Mundo

Antigo secretário de Estado dos EUA Colin Powell morreu de covid-19

Setembro de 2001.

Hillery Smith Garrison

Tinha 84 anos.

Colin Powell, antigo secretário de Estado norte-americano, morreu devido a complicações associadas à covid-19 aos 84 anos, anunciou a família nas redes sociais.

"O general Colin L. Powell, ex-secretário de Estado dos EUA e presidente da Junta de Chefes de Estado-Maior, faleceu esta manhã devido a complicações da covid-19. Tinha a vacinação completa. (...) Perdemos um marido, pai, avô notável e amoroso e um grande americano".

Armas de destruição maciça no Iraque: uma "mancha" no currículo

Powell foi o primeiro afro-americano a ocupar o cargo de chefe do Estado-Maior das Forças Armadas, antes de se tornar o chefe da diplomacia americana sob a presidência republicana de George W. Bush.

Partidário da guerra com o Iraque, a 5 de fevereiro de 2003, Powell fez perante o Conselho de Segurança das Nações Unidas, um longo discurso sobre as armas de destruição maciça que o Iraque supostamente detinha. Foram os argumentos que serviram para justificar a invasão do Iraque em 2003..

As armas nunca foram encontradas.

Mais tarde, Powell admitiu que esse discurso era uma "mancha" na sua reputação:

"É uma mancha porque fui eu que fiz essa apresentação em nome dos Estados Unidos para o mundo e assim fará sempre parte do meu histórico."

Da geologia à carreira militar

Nascido a 5 de abril de 1937 no Harlem, Colin Powell cresceu na cidade de Nova Iorque, onde estudou geologia.

Começou a carreira militar em 1958. Inicialmente estacionado na Alemanha, foi enviado para o Vietname como conselheiro militar de John F. Kennedy.

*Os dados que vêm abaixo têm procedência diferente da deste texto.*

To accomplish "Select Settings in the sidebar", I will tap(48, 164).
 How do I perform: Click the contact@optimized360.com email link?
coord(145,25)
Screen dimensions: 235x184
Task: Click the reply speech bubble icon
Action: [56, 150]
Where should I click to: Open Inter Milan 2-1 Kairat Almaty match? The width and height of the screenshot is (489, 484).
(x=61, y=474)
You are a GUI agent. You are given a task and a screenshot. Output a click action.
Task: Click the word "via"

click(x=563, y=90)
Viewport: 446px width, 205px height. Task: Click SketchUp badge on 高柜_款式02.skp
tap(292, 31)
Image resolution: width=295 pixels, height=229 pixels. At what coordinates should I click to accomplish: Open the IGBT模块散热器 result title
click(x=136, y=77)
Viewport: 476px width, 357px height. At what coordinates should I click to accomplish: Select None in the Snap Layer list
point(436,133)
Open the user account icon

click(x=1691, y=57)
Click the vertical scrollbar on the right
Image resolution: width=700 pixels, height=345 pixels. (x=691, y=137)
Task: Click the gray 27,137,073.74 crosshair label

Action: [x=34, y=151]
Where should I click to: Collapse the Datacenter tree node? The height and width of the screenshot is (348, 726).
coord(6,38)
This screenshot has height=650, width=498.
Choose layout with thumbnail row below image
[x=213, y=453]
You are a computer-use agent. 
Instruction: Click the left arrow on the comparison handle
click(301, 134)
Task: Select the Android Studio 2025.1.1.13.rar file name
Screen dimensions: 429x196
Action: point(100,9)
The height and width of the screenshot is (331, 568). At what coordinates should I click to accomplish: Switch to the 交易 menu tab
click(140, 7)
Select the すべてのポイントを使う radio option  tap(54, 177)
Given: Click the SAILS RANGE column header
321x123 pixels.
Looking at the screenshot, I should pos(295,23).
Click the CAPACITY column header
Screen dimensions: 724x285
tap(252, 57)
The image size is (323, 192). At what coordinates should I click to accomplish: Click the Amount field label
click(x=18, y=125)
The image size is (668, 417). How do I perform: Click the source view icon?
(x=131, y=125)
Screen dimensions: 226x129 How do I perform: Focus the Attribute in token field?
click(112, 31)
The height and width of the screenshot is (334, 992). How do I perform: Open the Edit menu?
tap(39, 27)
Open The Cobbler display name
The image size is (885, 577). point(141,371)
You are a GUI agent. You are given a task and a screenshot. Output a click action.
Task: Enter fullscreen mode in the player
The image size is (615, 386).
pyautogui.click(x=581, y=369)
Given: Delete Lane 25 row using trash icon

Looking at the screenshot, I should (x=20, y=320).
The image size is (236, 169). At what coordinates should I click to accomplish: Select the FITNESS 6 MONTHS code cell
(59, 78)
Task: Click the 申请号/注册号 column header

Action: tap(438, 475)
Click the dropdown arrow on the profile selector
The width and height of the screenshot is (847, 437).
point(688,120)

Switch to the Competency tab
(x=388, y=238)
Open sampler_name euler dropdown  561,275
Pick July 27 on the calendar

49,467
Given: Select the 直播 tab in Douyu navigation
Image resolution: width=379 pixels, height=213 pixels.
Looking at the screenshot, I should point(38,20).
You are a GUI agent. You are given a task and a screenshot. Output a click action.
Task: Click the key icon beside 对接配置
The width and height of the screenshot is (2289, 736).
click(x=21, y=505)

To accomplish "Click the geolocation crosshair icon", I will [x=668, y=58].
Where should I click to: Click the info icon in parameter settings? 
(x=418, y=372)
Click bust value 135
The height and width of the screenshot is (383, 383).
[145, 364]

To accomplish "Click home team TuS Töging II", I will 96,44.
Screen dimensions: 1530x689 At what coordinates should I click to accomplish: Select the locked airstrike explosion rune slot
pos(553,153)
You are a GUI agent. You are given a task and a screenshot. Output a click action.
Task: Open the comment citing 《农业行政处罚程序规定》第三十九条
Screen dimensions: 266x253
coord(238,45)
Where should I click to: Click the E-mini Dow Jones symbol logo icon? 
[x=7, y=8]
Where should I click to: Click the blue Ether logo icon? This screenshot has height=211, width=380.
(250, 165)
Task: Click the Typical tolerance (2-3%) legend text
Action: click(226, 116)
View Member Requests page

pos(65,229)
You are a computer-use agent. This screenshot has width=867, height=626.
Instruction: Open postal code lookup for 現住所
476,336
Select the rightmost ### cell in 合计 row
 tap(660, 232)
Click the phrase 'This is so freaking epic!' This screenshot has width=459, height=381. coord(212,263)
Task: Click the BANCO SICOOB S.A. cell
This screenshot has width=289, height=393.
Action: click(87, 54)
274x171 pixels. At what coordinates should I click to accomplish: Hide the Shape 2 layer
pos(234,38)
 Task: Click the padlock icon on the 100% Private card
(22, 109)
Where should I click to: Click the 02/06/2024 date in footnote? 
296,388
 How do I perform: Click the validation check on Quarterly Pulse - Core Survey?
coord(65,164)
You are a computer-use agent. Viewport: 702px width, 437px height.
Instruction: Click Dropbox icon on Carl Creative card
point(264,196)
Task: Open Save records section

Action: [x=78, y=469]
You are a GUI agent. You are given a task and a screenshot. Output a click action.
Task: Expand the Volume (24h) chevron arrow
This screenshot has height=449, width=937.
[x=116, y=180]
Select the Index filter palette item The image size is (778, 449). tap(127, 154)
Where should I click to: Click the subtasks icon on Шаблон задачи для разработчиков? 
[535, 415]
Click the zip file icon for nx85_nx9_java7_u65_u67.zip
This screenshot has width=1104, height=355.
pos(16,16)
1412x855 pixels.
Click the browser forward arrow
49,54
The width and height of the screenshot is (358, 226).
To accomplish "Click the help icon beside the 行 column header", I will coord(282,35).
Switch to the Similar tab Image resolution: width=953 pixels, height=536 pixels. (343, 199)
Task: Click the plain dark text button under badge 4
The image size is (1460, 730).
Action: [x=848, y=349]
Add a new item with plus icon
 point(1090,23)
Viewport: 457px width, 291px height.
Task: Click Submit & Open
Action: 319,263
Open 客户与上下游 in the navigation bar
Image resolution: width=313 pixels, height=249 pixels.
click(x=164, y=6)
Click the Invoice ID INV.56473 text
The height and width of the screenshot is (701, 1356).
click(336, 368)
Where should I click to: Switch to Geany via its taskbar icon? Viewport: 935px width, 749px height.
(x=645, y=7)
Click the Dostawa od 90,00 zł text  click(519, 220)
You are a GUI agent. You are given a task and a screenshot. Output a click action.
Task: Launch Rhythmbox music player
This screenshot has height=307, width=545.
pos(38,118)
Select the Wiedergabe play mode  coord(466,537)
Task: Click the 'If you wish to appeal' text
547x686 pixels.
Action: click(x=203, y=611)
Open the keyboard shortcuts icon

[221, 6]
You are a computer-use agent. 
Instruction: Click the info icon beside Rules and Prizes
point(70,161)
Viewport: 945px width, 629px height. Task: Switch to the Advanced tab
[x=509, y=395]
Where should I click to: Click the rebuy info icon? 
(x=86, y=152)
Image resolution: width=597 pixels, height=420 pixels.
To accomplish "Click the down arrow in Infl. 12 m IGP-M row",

Em 1989, Powell foi o estratega da invasão militar norte-americana do Panamá, para derrubar o ditador Manuel Noriega, cujo sucesso lhe valeu a atribuição da responsabilidade da operação Tempestade no Deserto, durante a primeira Guerra do Golfo (1990-91).

Powell retirou-se da carreira militar em 1993, mantendo a sua atividade nessa área limitada a dar conferências e a escrever livros, tendo sido por várias vezes apontado como um possível candidato do Partido Republicano, apesar da sua condição de independente.

Da ala moderada dentro dos republicanos, Colin Powell acabaria por se distanciar do seu partido e apoiar a candidatura do democrata Barack Obama em 2008, que se tornaria o primeiro Presidente negro dos Estados Unidos.

Em 2020 anunciou que votaria em Joe Biden, denunciando as "mentiras" de Donald Trump, depois de já ter votado em Hillary Clinton na eleição anterior.